*** Supplied information Section Begins ***
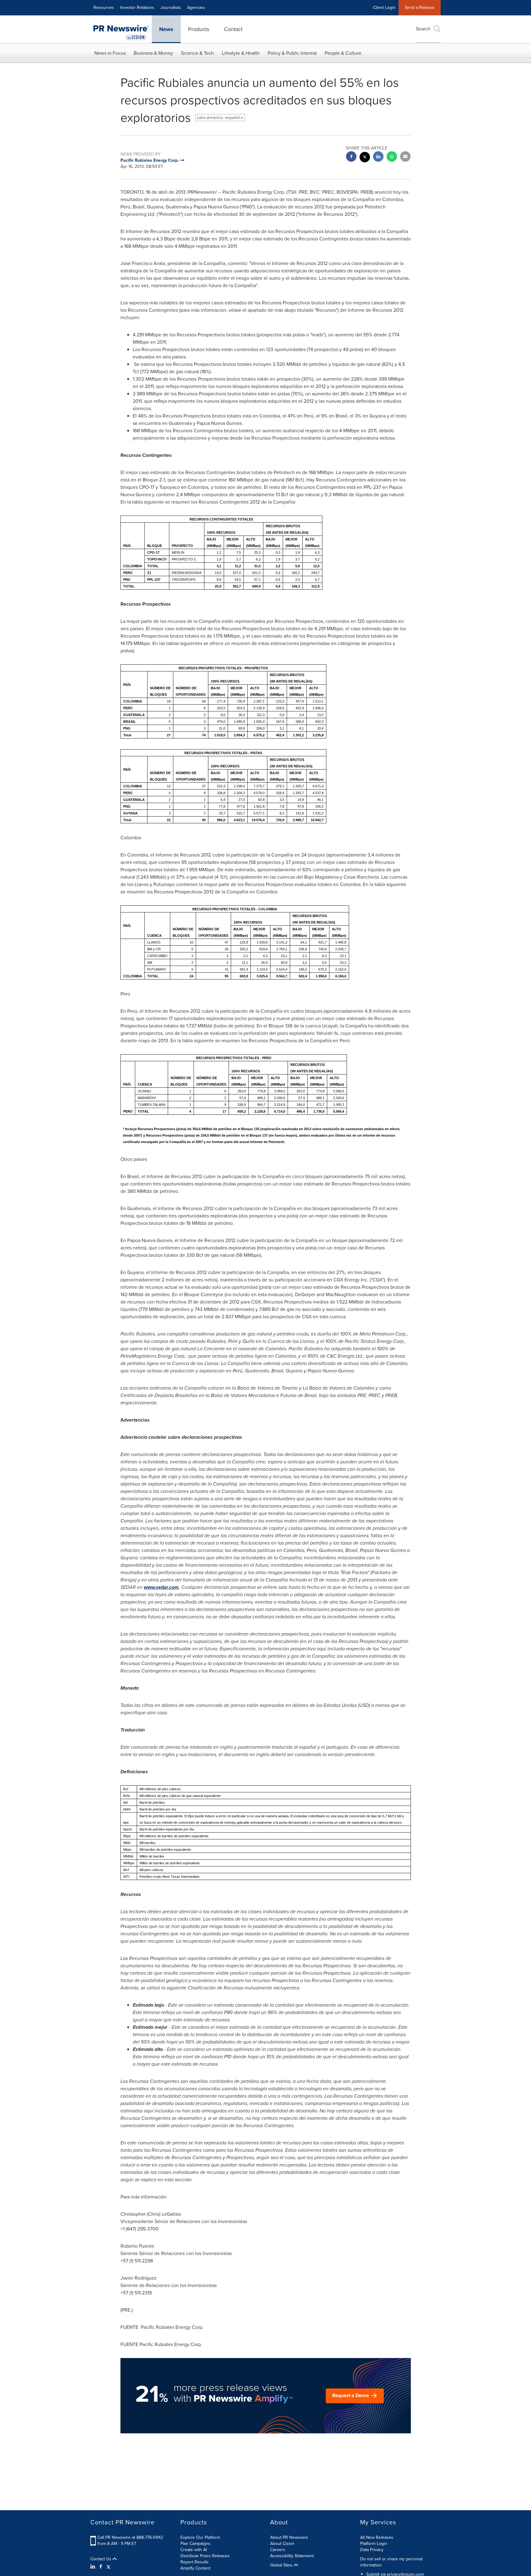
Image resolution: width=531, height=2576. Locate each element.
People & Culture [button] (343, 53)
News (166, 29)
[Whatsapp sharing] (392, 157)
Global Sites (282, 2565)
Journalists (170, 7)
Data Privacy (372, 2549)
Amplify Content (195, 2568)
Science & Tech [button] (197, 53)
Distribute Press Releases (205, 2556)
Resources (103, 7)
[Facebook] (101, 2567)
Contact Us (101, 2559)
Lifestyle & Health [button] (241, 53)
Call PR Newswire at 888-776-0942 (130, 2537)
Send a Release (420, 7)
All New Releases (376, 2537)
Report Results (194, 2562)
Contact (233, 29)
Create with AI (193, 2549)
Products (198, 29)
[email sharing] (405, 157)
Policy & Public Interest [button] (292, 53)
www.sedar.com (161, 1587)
*** Supplied information Section Ends ***
In the lines above, find each one with "Releases" and list it.

> [Answer below]:
Distribute Press Releases (205, 2556)
All New Releases (376, 2537)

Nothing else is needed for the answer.